◆ ACTIVITY
In the material below, find all lines with the string "agent" and copy them.

◆ STUDY MATERIAL
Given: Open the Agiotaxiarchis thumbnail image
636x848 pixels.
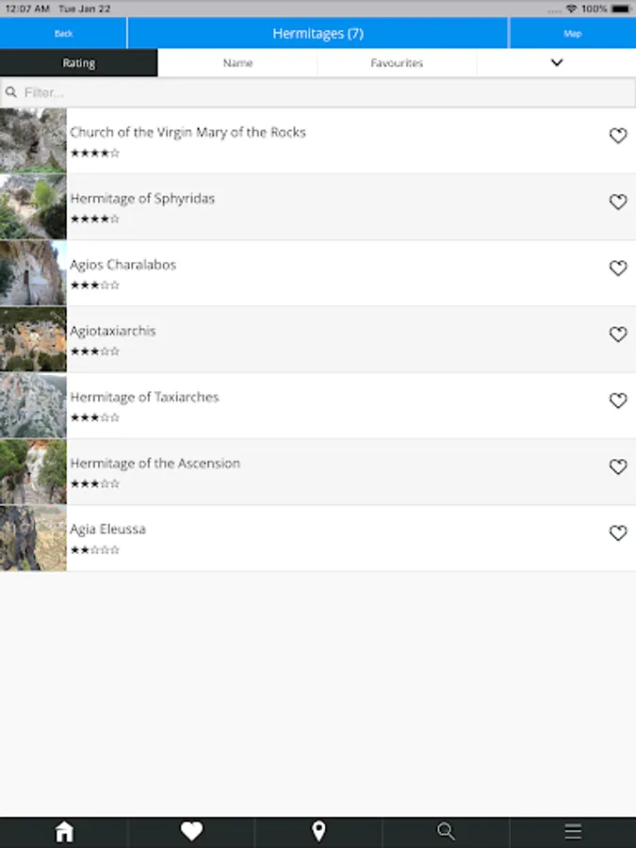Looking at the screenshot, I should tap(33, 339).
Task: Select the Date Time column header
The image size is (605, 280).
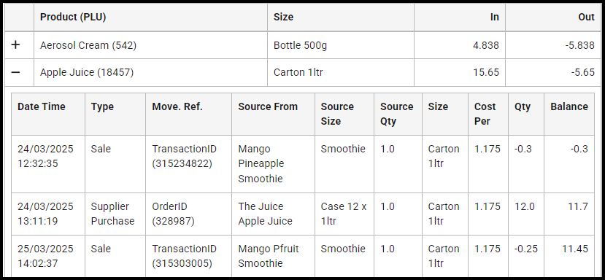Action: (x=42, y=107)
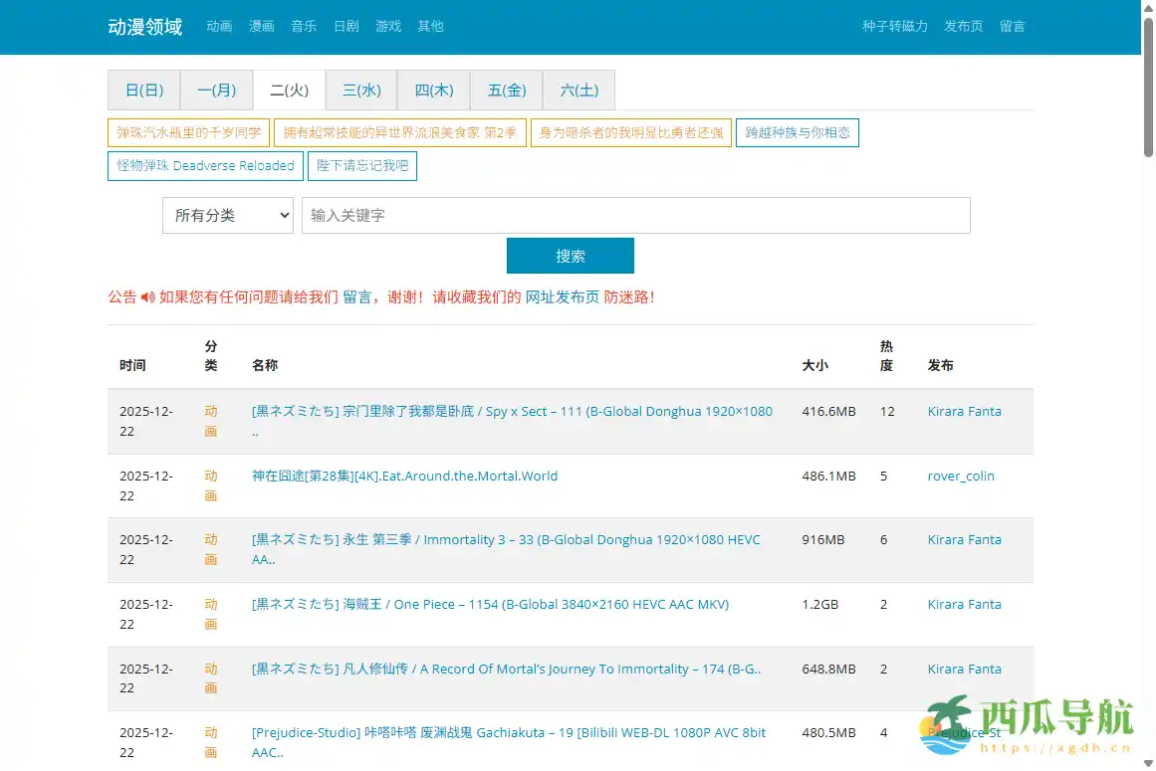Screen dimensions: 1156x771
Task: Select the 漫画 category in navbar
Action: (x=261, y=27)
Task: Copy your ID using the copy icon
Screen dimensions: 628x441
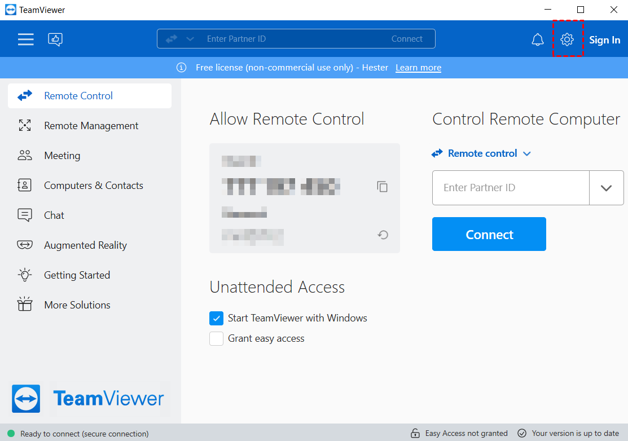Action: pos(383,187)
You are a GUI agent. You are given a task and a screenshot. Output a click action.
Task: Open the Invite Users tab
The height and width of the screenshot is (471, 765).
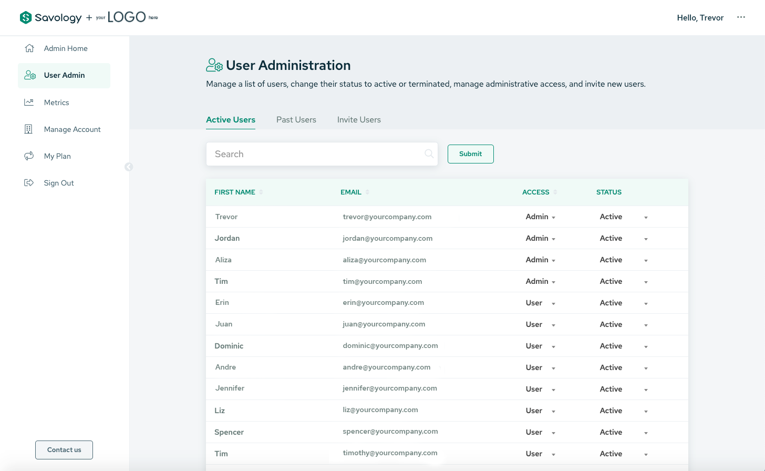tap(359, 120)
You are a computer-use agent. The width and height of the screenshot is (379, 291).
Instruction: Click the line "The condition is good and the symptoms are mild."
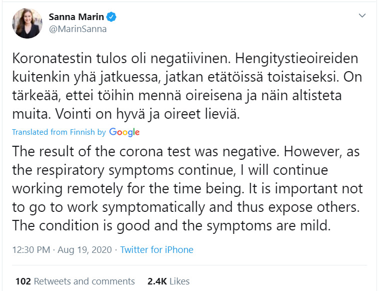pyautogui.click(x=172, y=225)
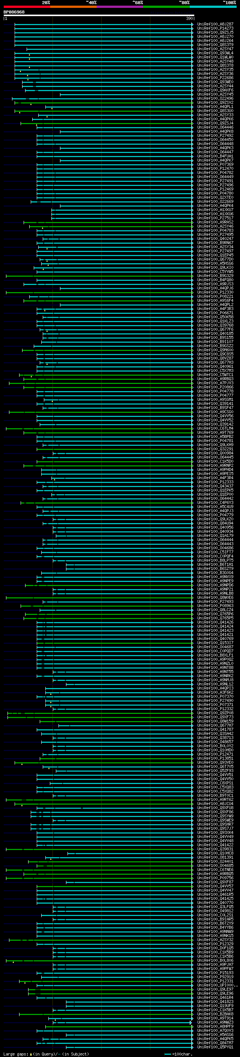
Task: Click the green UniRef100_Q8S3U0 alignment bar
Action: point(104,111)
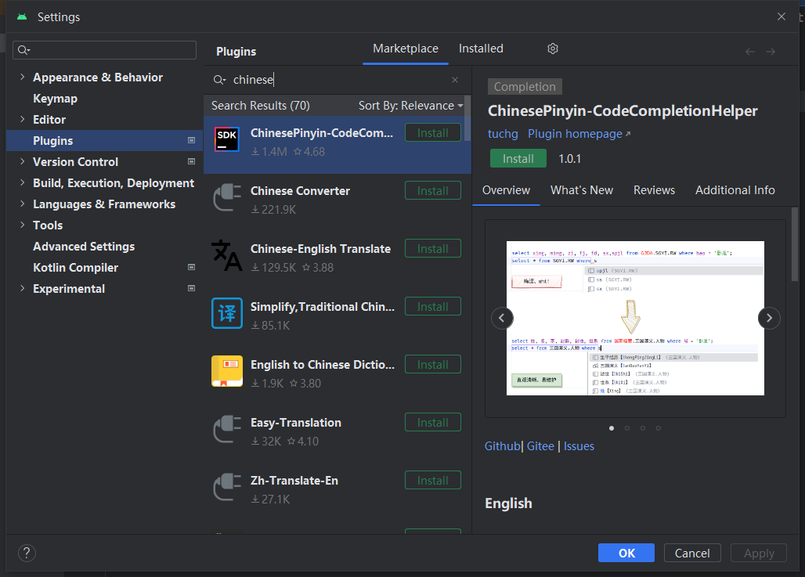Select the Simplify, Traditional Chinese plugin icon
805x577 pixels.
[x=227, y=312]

---

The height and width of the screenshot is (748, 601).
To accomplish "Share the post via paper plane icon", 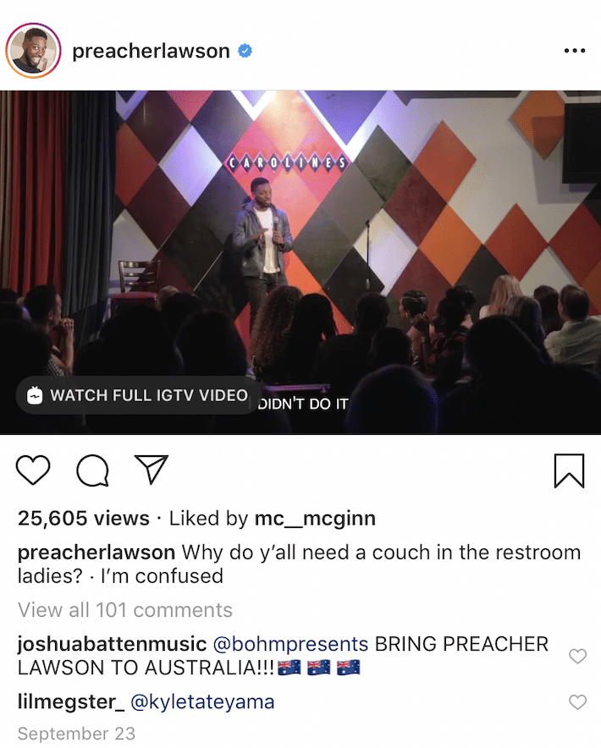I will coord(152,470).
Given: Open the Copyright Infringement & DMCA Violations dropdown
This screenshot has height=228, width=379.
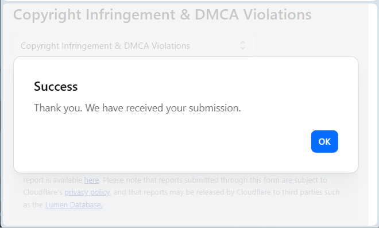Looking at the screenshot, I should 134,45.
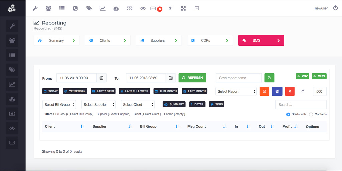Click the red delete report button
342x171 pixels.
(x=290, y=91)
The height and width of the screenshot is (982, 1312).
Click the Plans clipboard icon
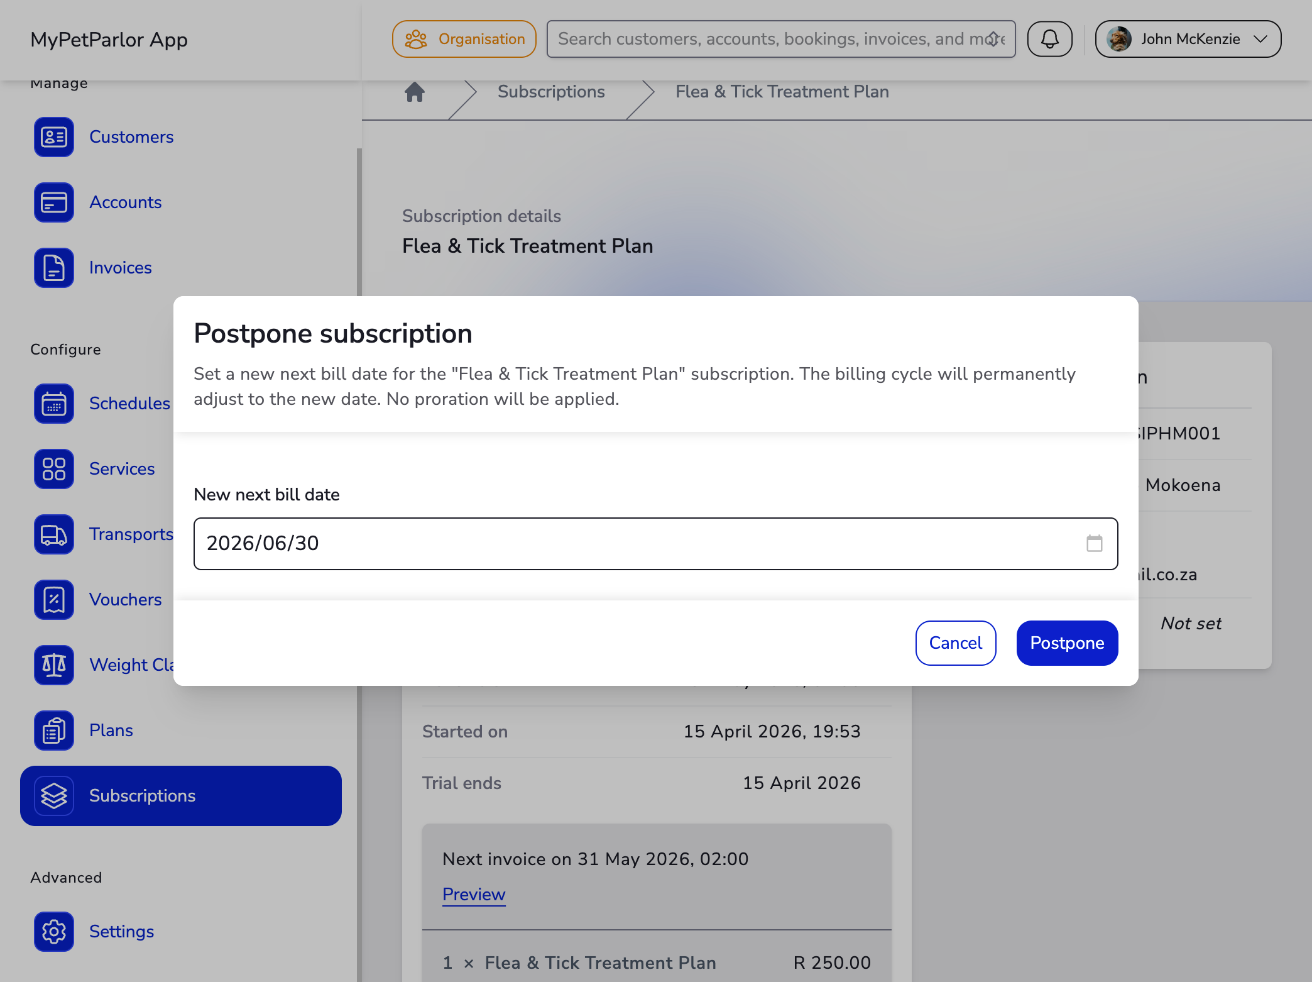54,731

◆ RESULT
You are a GUI agent. You are given a task and a screenshot. Output a click action.
You are a computer-use agent. The width and height of the screenshot is (379, 291).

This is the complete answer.